I am using GeForce 970 GTX. This kernel is part of a collision detection algorithm that I have implemented. Measuring of the performance is done by counting the OpenGL rendering frame and also using std::chrono high_resolution clock before and after the collision detection.

The whole collision detection has two parts. The first part is executed during initialization. At this stage, I call cudaMalloc for the three kernel arguments and make two cudaMemcpy calls to copy the DecisionArray and Result to the GPU.

In every rendering frame, I call cudaMemcpy to copy the updated RawDataArray into the kernel, then I launch the kernel. The time I measure corresponds to this stage and the initialization is not included. So, I think the CPU to GPU copy time for DecisionArray should not have any effect on the measured time.

This is a little bit more informative code of my kernel

__global__ void doSomething(int * RawDataArray, int * DecisionArray, int * Result)
    
        {
	       int threadIndex = blockIdx.x * blockDim.x + threadIdx.x;
           if(threadIndex < RawDataArray.lenght())
           {
              int index = process(RawDataArray)
              if(DecisionArray[index] > threshold)
              {
                AtomicAdd(Result, 1)
              }
            }
        }

My intention was to keep the DecisionArray in global memory. Since access to an array element is O(1) and every thread accesses to the DecisionArray only once, all threads should spend somewhat similar time to execute. Therefore, for a fixed number of threads, the length of DecisionArray must not affect the runtime. Am I right?
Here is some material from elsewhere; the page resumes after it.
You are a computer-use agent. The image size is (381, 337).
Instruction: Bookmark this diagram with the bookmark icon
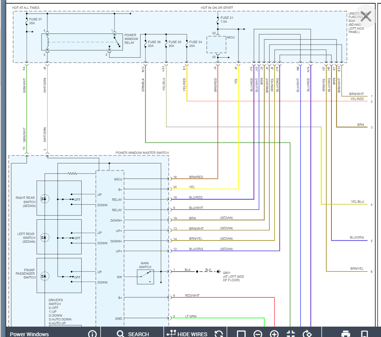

For longer DecisionArray, the kernel performance is very poor. What am I missing?

there is no reproducible case. we don’t know that else changing with the increasing of DecisionArray. my next guess is increased contention on the atomic variable is really the issue

i understand that it’s hard to make a small reproducible case out of larger program. but look from other side - all we know is that some array in your program became larger. and then you ask why it’s slower. without even info how much calls are made into the kernel. if you can’t extract reproducible case from the program, it’s up to you to represent just enough info to answer your question

if you believe that the kernel you cited really reproduce the problem - try to build test case from it and check whether it really reproduces the problem. if it will do - you can give us the testcase. if it’s not - you will see that you have not given us enough info to help you, and may look further

I appreciate the time you spent to answer the question. I am not clear on what you mean by a reproducible? What kind of information do you want me to add? Do you want to have a host and kernel code so that you can run it on your computer?

yes, unless some more competent programmer will go and answer your question from the info you provided

in general, it’s not enough to say “it works slower”, you need to give us the code that can really be built and run, and then ask questions about this code. it’s usual practice for programming questions, but for CUDA it tends to be especially important due to its complexities

How large is DecisionArray?
Smaller arrays may completely fit into cache, while the caching efficiency will rapidly fall off once the cache size is exceeded.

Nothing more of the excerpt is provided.